I will tell tyou the rule which exists in all the world for all products. New product is to be better and if not it is strongly criticised. But this rule for many does not work for CIV.
 
Korn,

I am enjoying the game. I truly feel that the game is worth every penny of money I paid for it. That is really all that matters. Your opinion that the game is terrible or is not worth the money being asked for it, is just that <your opinion>.

This thread was made because <there is and has never been> any 4x game that has been produced with a great ai, zero bugs and zero exploits flawless on launch day.

I would say just play the game. If you do not like it, do not play it. Not sure if you can return it back to steam but I suppose you can write to them and ask.

Cheers!
 
Early in the game, sure. Once you get things going? Nah. Civ 3 has Corruption, so it gets progressively harder to ICS as go along. In Civ4, there's just the maintenance. So long as you can counter that, you can keep going indefinitely. Early in the game, trade routes and Great Lighthouse give you a large leeway in expanding a lot, and once you have Corporations going, you can claim every tile on the map and still keep going.
Maintenance that is more expensive as cities are farther away, as there are more cities, as you adopt newer civics, and as you expand onto other continents, yes. That sounds like the perfect system? Expansion should always be profitable in the long-term.
 
Maintenance that is more expensive as cities are farther away, as there are more cities, as you adopt newer civics, and as you expand onto other continents, yes. That sounds like the perfect system? Expansion should always be profitable in the long-term.
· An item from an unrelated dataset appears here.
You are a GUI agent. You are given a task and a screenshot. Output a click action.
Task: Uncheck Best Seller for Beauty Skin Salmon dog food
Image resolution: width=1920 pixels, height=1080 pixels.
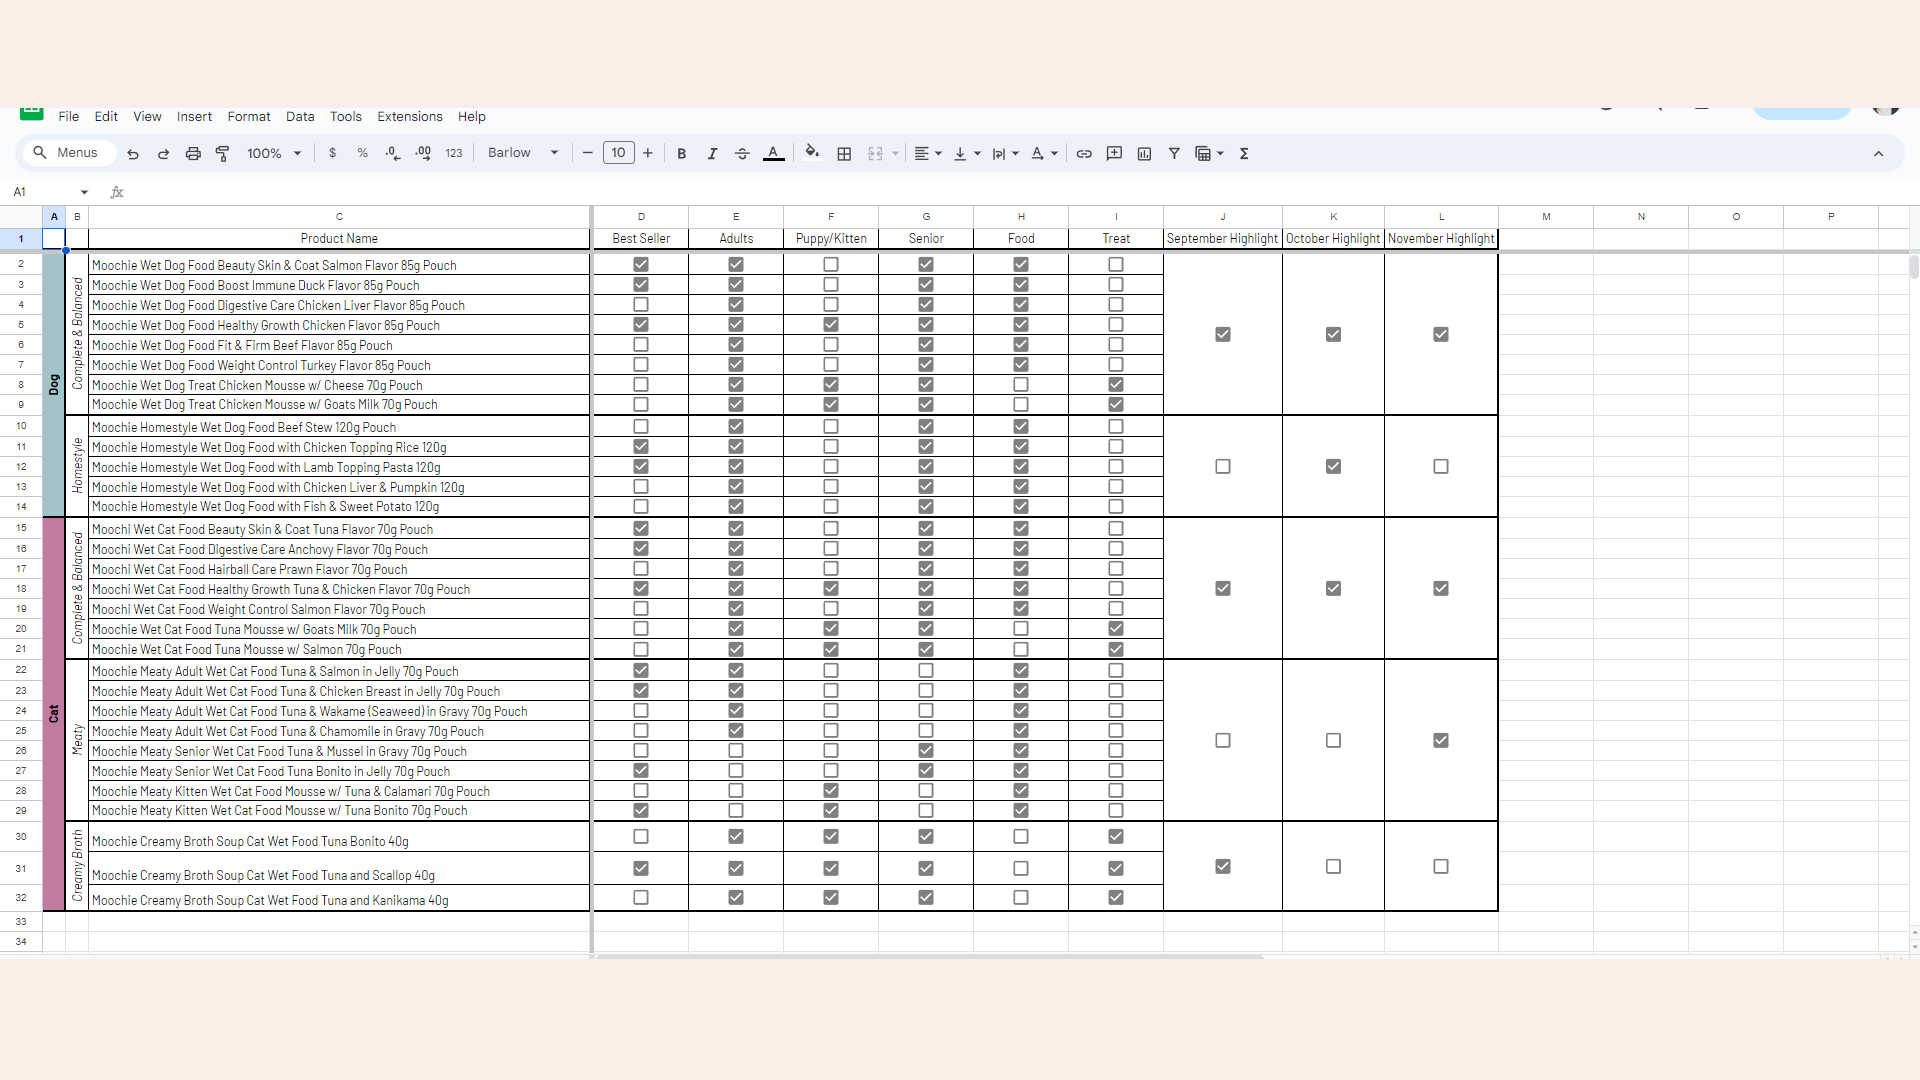click(x=641, y=265)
It's a mistake. If there are no real downsides to expansion then it's ICS time, baby.
 
It's a mistake. If there are no real downsides to expansion then it's ICS time, baby.
Which is why Civilization III leads to ICS - no downside; the simply is city made less good by corruption, but less good is still a net benefit - and Civilization IV doesn't; you'd crash your economy and be horribly crippled.
 
Civ 4. :p

The only severe problem I had with it was graphics related, and it's fair to give Civ 4 a pass on that because graphics standards... weren't back in the day.
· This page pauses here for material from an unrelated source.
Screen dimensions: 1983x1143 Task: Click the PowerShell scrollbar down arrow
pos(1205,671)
Actually, Blue Marble mod comp, or VIP's graphic mod comp creates some epic eye candy for such a venerable game.
 
Yes, in the very late game of Civ IV the city maintenance system broke down a bit and you could basically ICS if you wanted to.

But in the early-to-mid game--basically anything before corporations--trying to ICS in Civ IV is absolutely suicidal. If you planted cities everywhere with no regard for terrain, you would go broke, your teching would stop, your armies would disband, and you would lose. Whereas in Civ III, ICSing from the very beginning of the game was the clear strategy. So I'd say Civ IV's system clearly worked much better than Civ III's, and is by far the best any Civilization game has ever done.

Unfortunately, I think ICS is king in Civ VI, probably even moreso than it was in Civ III. Even the rather ineffective expansion limiting mechanic of corruption isn't there, and amenities are completely laughable as a check on wide play. Now, it's possible (in fact, it's easy) to win the game on Deity without expanding much at all, because the current AI is in deplorable shape. But I think ICSing is the optimal strategy. I actually prefer that to Civ V (anything is better than a 4X game which punishes building an empire), but it's not ideal, either.